Après ce long moment de détente et de rétrospection, je sors de la salle de bain habillée d'un jogging et d'un sweat, avec des chaussettes pilou-pilou bien chaudes aux pieds. Je fais quelques caresses à Myrtille, et me prépare mon repas sur soir dans la cuisine. Je m'assois ensuite sur mon canapé avec une assiette, et lance ma série préférée, que je connais sur le bout des doigts. J'utilise surtout ma télévision pour créer un fond sonore dans mon appartement. Ça me rassure. Encore un signe d'anxiété, pour empêcher les pensées intrusives. Et pourquoi la même série ? Simplement parce qu'en connaissant les épisodes par cœur, je sais exactement à quoi m'attendre. Ce sentiment de confort m'apaise. J'en ai parlé une fois en thérapie, et j'ai eu ces explications qui m'ont fait comprendre que je ne me sentais pas en sécurité sans bruit autour de moi. Un paradoxe entre préférer être seule, mais apprécier avoir du bruit pour me réconforter.

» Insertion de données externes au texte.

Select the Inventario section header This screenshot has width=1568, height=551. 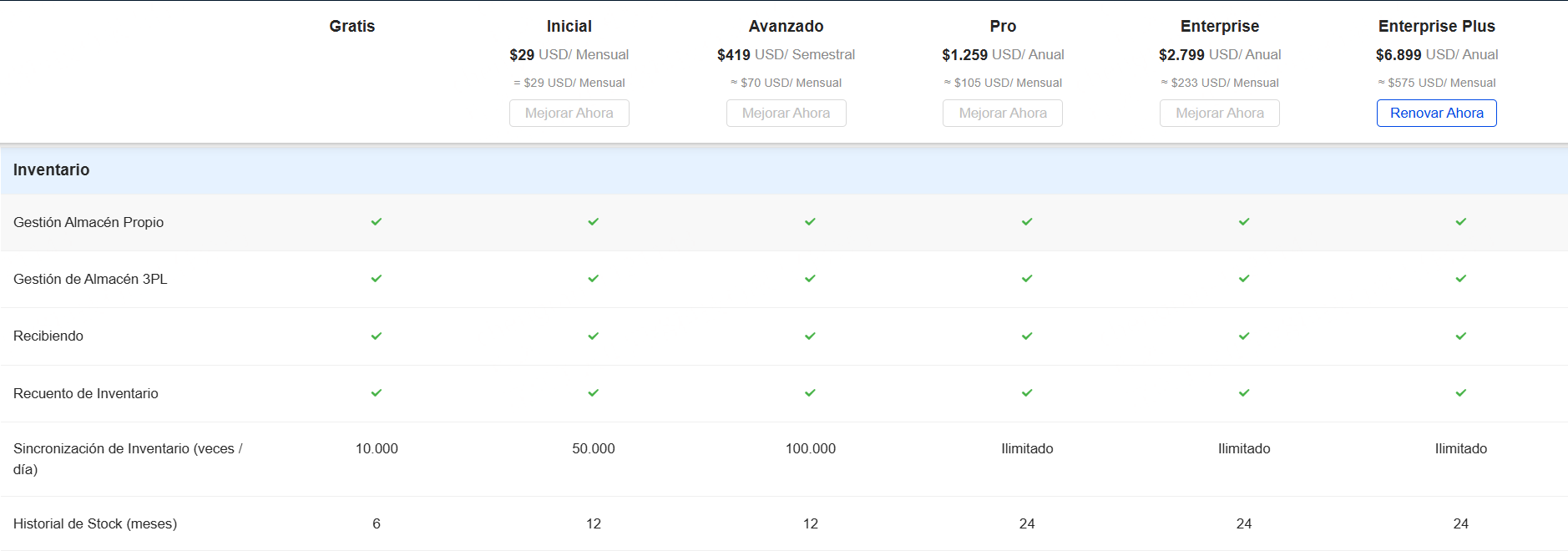point(52,170)

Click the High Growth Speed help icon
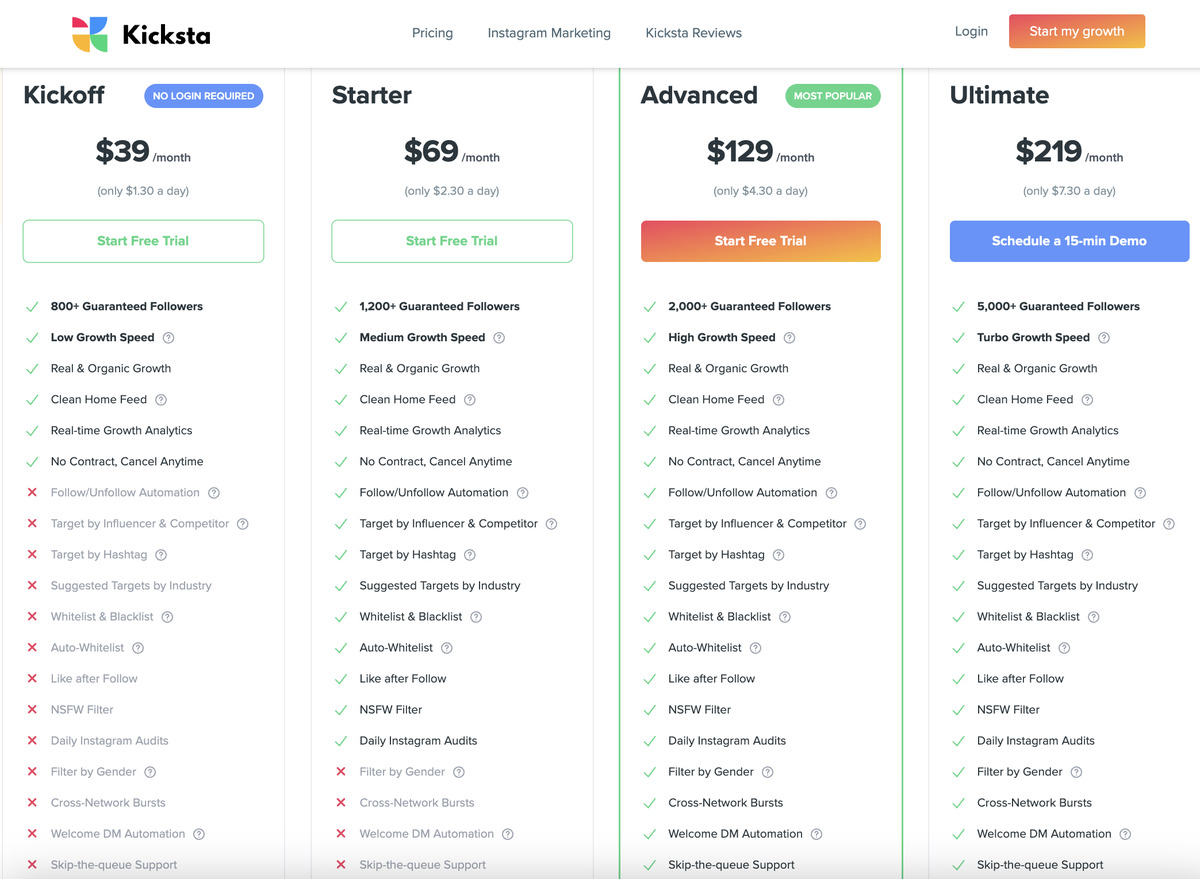789,337
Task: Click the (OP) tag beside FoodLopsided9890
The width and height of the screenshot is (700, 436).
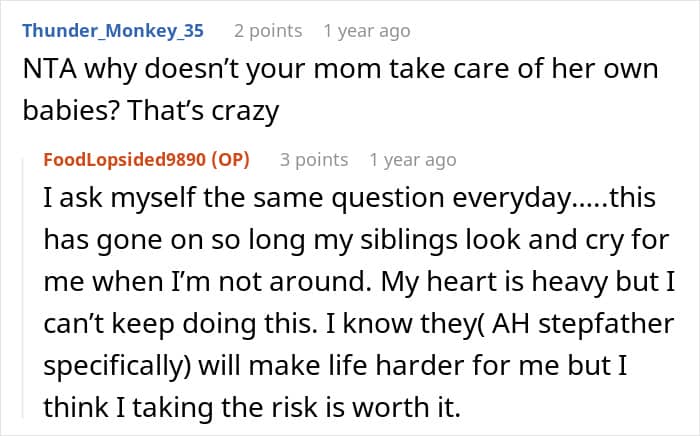Action: click(230, 160)
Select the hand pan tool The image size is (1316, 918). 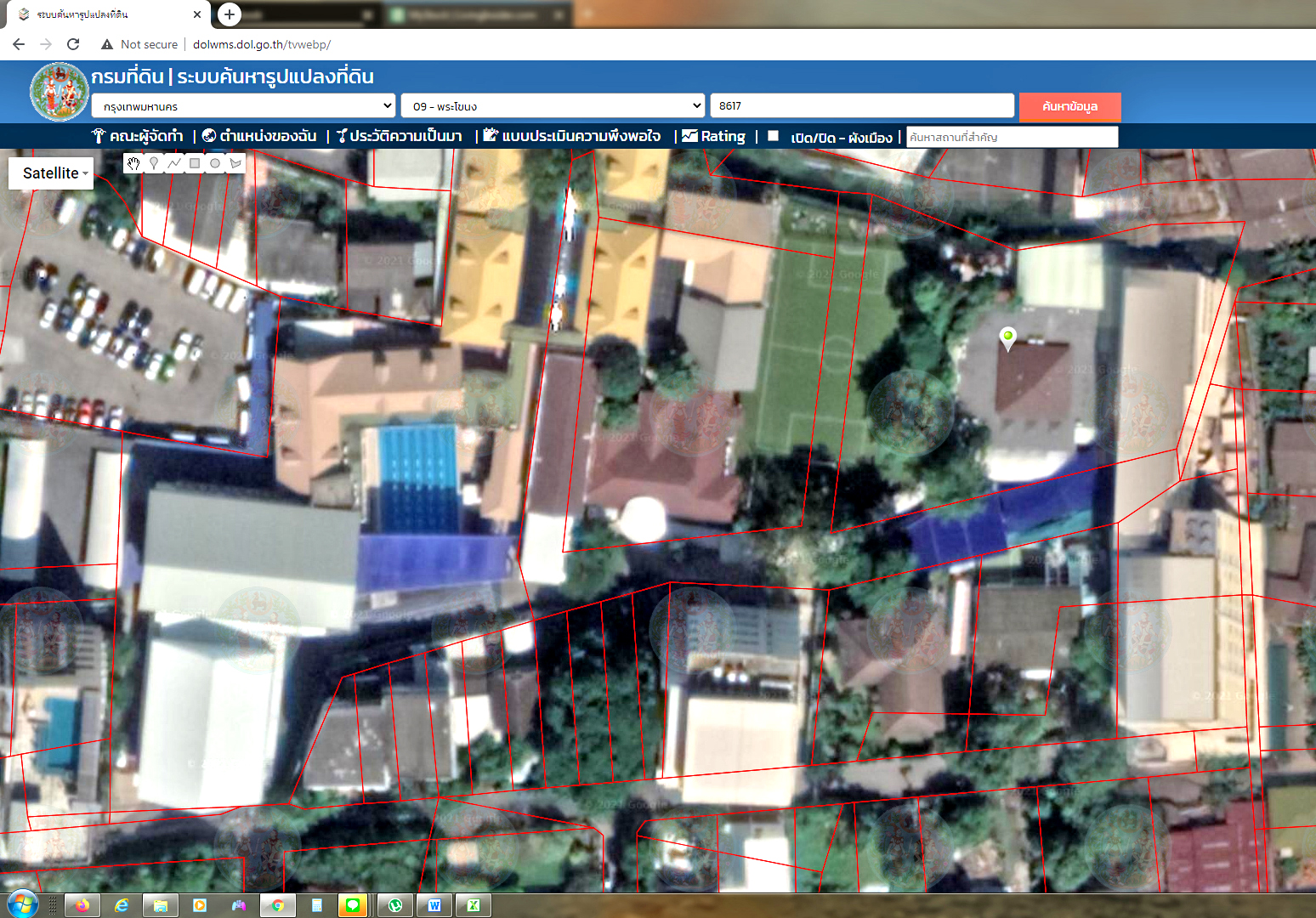133,163
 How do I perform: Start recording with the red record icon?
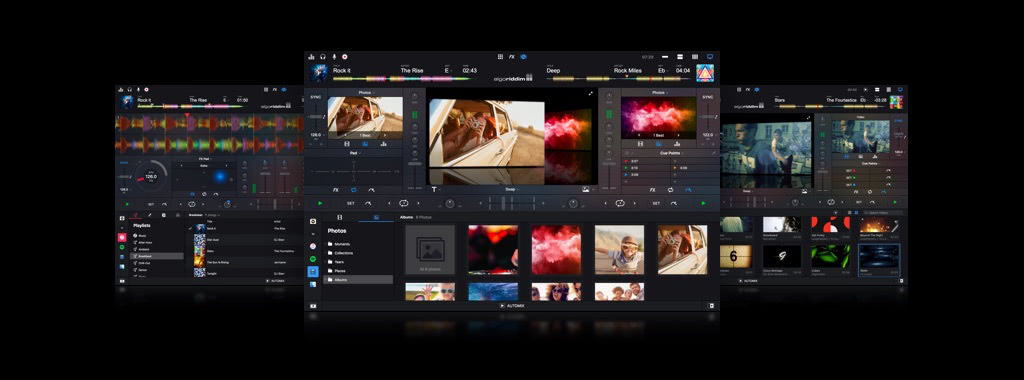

Je mange donc devant cette série, puis décide de vérifier mon téléphone en même temps. Je regarde mes mails reçus dans la journée, mes réseaux sociaux, et y traine quelques minutes. Soudain, une notification attire mon attention. Elle provient de Sylvain. Sylvain ? Oh putain, Sylvain. Il est possible qu'en sortant d'une réunion pour le travail, je lui ai envoyé un message. Au moins, le numéro que Vincent m'avait donné il y a maintenant plusieurs mois sert enfin à quelque chose. Après tout, nous nous étions quand même bien parlé quand il était venu chercher l'Alien ici. Et puis, nous ne pouvons pas rester en mauvais terme éternellement. Pour nos amis communs, surtout. Et sûrement aussi parce que j'ai envie que tout cela change, une bonne fois pour toute. Je vais sur la conversation entre Sylvain et moi, puis perds mon sourire. Pas de réponse. Juste un vu. J'ai eu simplement la notification comme quoi il écrivait, mais il n'a jamais rien envoyé. Je quitte la conversation et attends. Je vérifie sans cesse mon téléphone, dans l'espoir de recevoir une réponse. Une minute. Cinq minutes. Dix minutes. Vingt-cinq minutes, et l'épisode se termine, un nouveau commence. Toujours rien. Aucune réponse de sa part. J'ai été si idiote et naïve de penser qu'il allait répondre. Il faut vraiment que j'arrête de me faire des films sur notre relation. Elle n'existe plus à présent, et depuis longtemps d'ailleurs. Elyne a raison. Je devrais le savoir, merde.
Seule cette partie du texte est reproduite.